** START Passage shown **

I’m thrilled to introduce you to Shirley this week. Shirley and Paul, Bill and I all attended college together. And we had a mini reunion last month at the end of their vacation. We talked, we remembered, we laughed, we cried. It was a great time.
Shirley and I met at Hope College as freshmen. Or did we meet because we attended the same local church? Perhaps our friendship bonded because of Hope AND Trinity Reformed. I don’t remember. Not important.
But the friendship glue dried that Sunday evening in early November at the college-aged youth group my sophomore year.
Church was part of our family culture. Dad taught Sunday school for a while. I was baptized and confirmed. We fit in with the culture of the times in the ’50’s and ’60’s. It was what we did on Sundays. And it was important to me.
During my junior and senior high years, Old Paramus Reformed Church was our church home.
I love this church. I see it every time I visit Mom in New Jersey. Bill and I were married there. It is a very special place to me. (A historical tidbit ~ George Washington quartered his horses there during the Revolutionary War.) It also is the reason I attended Hope. Hope College located in Holland, Michigan is a college of the Reformed Church. Even typing this memories flood back.

** END Passage shown **

Goal 1>
Please transcribe the part of the post about Shirley and Hope College that opens with the words containing "But the friendship" and closes with "important to me.".
Goal 2>
Pick up the post about Shirley and Hope College from its last sentence and keep writing it.

** START Data provided **

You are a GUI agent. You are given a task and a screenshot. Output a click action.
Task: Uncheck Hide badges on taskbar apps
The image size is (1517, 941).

** END Data provided **

Exercise response 1>
But the friendship glue dried that Sunday evening in early November at the college-aged youth group my sophomore year.
Church was part of our family culture. Dad taught Sunday school for a while. I was baptized and confirmed. We fit in with the culture of the times in the ’50’s and ’60’s. It was what we did on Sundays. And it was important to me.

Exercise response 2>
When Mom and Dad, my baby sister Penny, and I hopped in the car and headed for Hope, it was the first time I had ever been west of Philadelphia.
While attending Trinity Reformed every Sunday (probably sitting with Shirley), God was doing something in my heart. My religion was morphing into a relationship, a friendship with Jesus. The seeds that were planted by my family and at Old Paramus Reformed were being watered by my friends and at Trinity Reformed and new growth was happening.
Back to the college-aged youth group and the friendship glue that bonded Shirley and me. It was early November, 1966. The youth group was sponsoring a singing group that evening from a neighboring city. They sang and shared their stories of how Jesus became real to them. God was at work; I was intrigued.
During the refreshment time, I initiated a conversation with one of the singers. She invited me to pray and ask Jesus for that kind of relationship. I looked to Shirley to join us.
Owning your influence is about your maturity.
Your maturity is about your life focus;
a focus from being all about me to living for the benefit of others.
Bill Thrall, HTLC
Shirley owned her influence in my life that night. Not only did she pray with the other young lady and me, but when we returned to our dorm she introduced me to a Bible study she was participating in. That Bible study was published by The Navigators.
I recruited a group of friends and we started a new Navigator Bible study.
Because of the Bible study, I attended a Navigator conference the next spring.
At that conference I met Bill, my future husband.
Bill and I have served on Navigator staff since 1972.
I am so thankful that Shirley owned her influence that night.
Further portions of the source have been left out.